* WRITTEN REQUEST 1 *
In the forum thread, which option of the send command makes a sync incremental?
* WRITTEN REQUEST 2 *
Convert everything in the rows from the line containing "flanking [271, 828]" down to the line containing "moorings [1235, 653]" into a JSON list of strings, one string per line.

* PAGE TEXT *
For incremental syncs after that:

  • Make another separate snapshot and make sure not to delete or erase the previous one: btrfs subvolume snapshot /mnt/mybtrfs/stuff /mnt/mybtrfs/snapshots/stuff-20250518.
  • Use another send command, this time using the -p option to specify a subvolume of the last successful sync to make it incremental. btrfs send -p /mnt/mybtrfs/snapshots/stuff-20250511 /mnt/mybtrfs/snapshots/stuff-20250518 | btrfs receive /mnt/backup.

If you want to script a process like this, make sure the receiver stores the name of the latest synced snapshot somewhere only after the receive completes successfully, so that you aren't trying to do incremental syncs based on a parent that didn't finish syncing.

[-] DonutsRMeh@lemmy.world 10 points 19 hours ago

Use pika backup instead of timeshift. Pika is an actual backup tool that puts your files on any drive you tell it to use (including remote). Timeshift is a snapshots tool, it reverts things to a previous state, it doesn't backup actual files and folders.

[-] Cornflake@pawb.social 4 points 18 hours ago

Thank you- this is exactly the direction I was needing

[-] DonutsRMeh@lemmy.world 1 points 6 hours ago

Absolutely. Good luck to you.

* LISTED RECORDS *
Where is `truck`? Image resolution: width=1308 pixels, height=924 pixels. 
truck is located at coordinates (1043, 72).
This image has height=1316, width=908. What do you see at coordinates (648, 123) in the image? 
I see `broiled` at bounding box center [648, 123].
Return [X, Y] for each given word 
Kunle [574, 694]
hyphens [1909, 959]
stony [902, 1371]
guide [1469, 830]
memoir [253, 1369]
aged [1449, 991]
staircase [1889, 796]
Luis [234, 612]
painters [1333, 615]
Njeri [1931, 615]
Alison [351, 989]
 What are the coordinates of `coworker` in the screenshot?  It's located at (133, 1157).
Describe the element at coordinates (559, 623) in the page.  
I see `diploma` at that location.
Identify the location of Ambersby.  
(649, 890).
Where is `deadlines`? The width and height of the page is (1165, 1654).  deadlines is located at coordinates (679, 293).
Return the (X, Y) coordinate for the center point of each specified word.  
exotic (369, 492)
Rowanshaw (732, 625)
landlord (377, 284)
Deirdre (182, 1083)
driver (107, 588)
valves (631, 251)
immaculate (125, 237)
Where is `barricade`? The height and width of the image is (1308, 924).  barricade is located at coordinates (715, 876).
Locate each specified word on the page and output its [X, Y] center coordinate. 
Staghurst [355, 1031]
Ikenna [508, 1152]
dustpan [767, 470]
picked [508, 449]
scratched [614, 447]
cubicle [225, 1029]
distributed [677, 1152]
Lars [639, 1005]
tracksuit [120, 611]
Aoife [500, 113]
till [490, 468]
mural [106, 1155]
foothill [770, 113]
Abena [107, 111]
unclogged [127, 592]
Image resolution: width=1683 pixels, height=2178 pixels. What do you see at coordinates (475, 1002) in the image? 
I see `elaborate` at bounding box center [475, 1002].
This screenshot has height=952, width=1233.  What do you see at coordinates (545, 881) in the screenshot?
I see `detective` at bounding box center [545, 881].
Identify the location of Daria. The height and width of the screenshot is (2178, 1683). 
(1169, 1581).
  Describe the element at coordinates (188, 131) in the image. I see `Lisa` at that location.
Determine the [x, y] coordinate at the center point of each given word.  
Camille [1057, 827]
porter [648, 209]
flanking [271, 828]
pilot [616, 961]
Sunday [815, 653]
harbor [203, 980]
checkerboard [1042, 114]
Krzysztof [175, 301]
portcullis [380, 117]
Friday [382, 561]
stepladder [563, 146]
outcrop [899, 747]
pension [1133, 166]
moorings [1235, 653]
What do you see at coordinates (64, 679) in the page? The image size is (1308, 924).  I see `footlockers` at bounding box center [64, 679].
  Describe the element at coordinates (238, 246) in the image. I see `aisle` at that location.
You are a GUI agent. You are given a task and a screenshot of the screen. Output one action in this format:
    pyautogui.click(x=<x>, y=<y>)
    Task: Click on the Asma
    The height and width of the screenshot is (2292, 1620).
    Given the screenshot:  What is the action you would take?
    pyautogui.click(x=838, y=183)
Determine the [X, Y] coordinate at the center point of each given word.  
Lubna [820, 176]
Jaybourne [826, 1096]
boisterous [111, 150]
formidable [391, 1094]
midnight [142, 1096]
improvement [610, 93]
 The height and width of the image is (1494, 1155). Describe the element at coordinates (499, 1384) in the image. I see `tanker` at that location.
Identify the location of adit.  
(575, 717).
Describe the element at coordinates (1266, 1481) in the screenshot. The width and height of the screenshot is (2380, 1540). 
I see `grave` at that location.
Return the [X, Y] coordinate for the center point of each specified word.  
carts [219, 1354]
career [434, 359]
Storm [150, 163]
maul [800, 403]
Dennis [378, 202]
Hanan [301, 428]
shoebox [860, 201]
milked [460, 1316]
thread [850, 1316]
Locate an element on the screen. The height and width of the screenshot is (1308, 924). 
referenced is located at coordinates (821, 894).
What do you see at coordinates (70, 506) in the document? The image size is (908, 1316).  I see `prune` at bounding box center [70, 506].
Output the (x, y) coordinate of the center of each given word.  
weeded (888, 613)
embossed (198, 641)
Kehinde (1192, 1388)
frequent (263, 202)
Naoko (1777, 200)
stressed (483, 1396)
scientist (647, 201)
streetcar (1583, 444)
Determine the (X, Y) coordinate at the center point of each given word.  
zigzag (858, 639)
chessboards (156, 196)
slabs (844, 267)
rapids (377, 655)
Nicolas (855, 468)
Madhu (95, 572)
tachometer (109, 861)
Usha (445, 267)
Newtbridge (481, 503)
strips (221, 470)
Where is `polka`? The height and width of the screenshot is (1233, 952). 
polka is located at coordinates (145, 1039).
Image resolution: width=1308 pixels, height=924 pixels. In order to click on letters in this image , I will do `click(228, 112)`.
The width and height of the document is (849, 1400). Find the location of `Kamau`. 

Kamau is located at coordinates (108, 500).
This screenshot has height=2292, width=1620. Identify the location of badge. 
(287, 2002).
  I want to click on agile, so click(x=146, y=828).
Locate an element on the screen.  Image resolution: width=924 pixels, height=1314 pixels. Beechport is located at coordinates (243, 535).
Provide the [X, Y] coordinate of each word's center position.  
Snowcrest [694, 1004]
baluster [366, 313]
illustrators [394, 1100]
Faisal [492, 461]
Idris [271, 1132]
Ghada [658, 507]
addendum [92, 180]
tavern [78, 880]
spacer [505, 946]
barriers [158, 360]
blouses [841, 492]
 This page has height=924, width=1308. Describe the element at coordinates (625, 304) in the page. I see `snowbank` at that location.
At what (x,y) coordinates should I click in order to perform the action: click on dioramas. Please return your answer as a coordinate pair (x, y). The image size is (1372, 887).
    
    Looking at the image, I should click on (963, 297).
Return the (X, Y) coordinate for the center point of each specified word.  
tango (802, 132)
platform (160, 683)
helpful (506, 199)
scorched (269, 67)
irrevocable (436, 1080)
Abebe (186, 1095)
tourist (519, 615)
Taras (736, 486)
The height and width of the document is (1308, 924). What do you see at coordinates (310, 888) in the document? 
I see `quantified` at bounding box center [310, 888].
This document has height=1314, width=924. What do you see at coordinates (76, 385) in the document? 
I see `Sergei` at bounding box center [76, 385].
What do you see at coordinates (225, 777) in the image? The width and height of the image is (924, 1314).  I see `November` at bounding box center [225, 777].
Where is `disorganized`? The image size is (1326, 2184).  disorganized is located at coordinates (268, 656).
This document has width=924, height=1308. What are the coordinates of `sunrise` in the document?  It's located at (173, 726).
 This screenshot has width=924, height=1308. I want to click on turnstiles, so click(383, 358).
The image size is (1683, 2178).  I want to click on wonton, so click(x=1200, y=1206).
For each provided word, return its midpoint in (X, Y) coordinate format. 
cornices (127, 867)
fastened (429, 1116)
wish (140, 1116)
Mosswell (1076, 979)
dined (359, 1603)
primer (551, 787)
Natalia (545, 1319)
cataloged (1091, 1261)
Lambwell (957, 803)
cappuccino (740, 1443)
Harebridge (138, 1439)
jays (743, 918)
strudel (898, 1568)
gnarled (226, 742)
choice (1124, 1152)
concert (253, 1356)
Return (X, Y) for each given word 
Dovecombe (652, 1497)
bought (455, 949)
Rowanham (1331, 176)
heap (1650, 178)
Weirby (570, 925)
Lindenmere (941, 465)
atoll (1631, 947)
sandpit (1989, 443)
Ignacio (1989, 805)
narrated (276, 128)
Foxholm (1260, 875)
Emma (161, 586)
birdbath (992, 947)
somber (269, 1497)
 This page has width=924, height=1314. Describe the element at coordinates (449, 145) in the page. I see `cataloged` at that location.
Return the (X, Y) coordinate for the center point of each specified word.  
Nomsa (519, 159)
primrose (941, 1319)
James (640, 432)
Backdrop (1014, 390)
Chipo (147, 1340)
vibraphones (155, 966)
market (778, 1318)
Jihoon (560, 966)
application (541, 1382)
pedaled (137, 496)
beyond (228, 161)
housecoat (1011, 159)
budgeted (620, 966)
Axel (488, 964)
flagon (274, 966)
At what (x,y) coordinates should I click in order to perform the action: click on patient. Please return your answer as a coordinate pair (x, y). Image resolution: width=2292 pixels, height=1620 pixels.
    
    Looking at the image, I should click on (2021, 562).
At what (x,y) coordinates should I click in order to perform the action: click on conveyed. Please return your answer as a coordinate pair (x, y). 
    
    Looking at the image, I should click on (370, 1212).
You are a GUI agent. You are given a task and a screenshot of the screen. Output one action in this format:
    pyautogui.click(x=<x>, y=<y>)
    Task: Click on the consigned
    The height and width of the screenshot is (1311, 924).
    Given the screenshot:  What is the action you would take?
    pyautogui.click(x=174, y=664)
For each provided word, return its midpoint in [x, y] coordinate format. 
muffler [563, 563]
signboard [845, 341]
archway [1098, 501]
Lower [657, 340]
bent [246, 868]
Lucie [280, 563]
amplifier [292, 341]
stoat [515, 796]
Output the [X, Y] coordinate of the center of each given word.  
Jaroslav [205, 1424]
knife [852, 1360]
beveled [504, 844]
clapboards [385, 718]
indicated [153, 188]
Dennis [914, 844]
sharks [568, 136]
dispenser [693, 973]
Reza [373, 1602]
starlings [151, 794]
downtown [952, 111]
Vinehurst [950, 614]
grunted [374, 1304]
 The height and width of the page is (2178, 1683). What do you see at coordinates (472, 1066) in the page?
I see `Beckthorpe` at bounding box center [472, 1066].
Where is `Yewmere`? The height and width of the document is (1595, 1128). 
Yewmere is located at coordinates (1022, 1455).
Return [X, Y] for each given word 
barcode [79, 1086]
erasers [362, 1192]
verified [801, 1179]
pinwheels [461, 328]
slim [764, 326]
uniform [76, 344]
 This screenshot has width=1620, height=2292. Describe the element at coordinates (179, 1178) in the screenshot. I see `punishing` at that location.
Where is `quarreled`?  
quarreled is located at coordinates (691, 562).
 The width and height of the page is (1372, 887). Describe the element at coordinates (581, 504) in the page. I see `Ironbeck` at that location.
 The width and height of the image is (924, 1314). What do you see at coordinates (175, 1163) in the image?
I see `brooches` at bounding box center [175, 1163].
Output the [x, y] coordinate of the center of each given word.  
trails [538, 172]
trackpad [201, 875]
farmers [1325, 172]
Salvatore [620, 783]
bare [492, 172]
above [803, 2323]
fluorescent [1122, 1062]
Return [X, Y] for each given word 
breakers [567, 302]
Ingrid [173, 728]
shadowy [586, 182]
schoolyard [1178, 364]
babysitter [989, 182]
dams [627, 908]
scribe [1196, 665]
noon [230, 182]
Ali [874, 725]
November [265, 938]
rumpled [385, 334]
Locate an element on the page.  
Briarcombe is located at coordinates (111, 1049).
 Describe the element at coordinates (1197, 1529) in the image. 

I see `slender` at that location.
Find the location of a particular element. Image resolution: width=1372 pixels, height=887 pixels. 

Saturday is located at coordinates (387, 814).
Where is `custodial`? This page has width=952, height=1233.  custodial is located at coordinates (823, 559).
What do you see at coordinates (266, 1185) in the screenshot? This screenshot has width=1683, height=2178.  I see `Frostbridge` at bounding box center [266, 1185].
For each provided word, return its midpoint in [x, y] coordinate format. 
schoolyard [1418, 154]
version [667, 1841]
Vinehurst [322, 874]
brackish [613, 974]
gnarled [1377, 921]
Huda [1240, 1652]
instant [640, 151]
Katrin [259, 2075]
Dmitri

* WRITTEN ANSWER 1 *
The -p option.

* WRITTEN ANSWER 2 *
[
  "flanking [271, 828]",
  "pilot [616, 961]",
  "Sunday [815, 653]",
  "harbor [203, 980]",
  "checkerboard [1042, 114]",
  "Krzysztof [175, 301]",
  "portcullis [380, 117]",
  "Friday [382, 561]",
  "stepladder [563, 146]",
  "outcrop [899, 747]",
  "pension [1133, 166]",
  "moorings [1235, 653]"
]